Dataset extract below:

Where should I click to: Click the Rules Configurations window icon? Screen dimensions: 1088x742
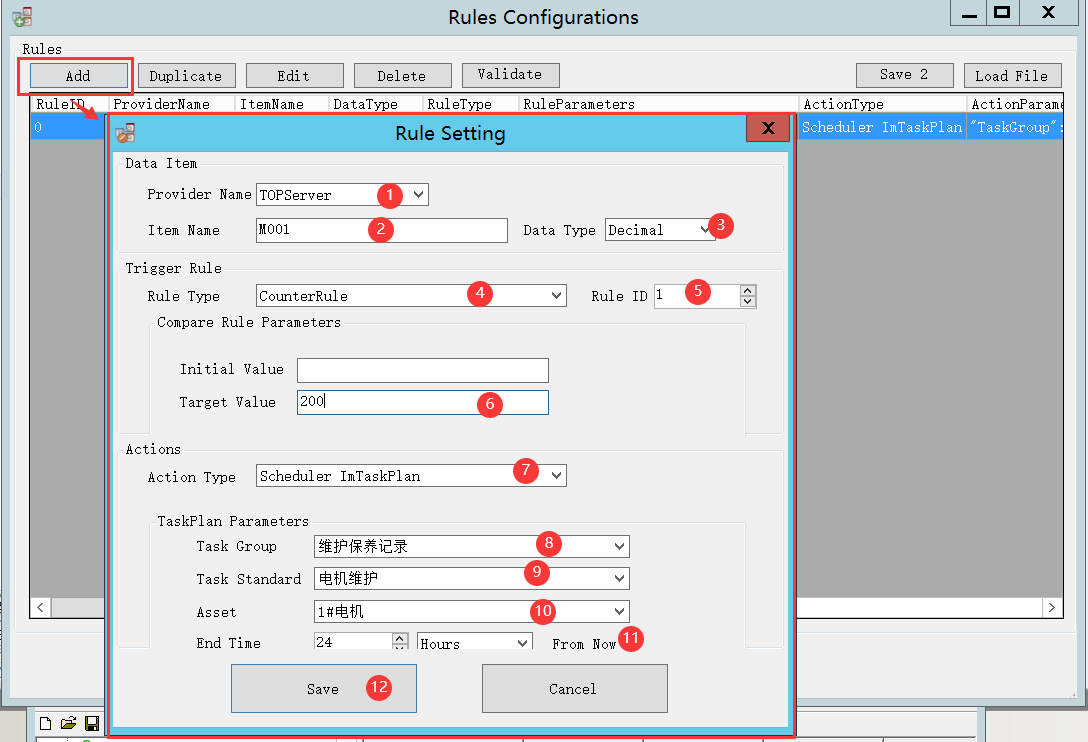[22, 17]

End of Dataset extract.
Dataset extract below:

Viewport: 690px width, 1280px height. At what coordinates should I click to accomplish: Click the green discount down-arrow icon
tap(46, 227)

End of Dataset extract.
Dataset extract below:

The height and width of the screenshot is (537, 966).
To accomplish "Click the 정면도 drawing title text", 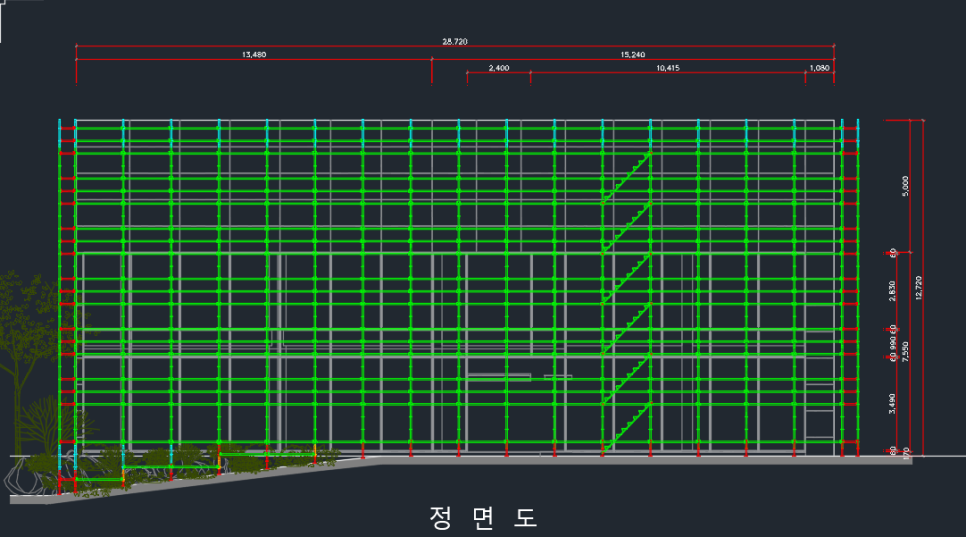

End of Dataset extract.

**Aim of the exercise**: What you write must match the listing exactly, from the line with "The height and" up to and including the line with "the 정면도 drawing". Pictures stay out.

**Solution below**:
The height and width of the screenshot is (537, 966).
To accomplish "Click the 정면도 drawing title text", 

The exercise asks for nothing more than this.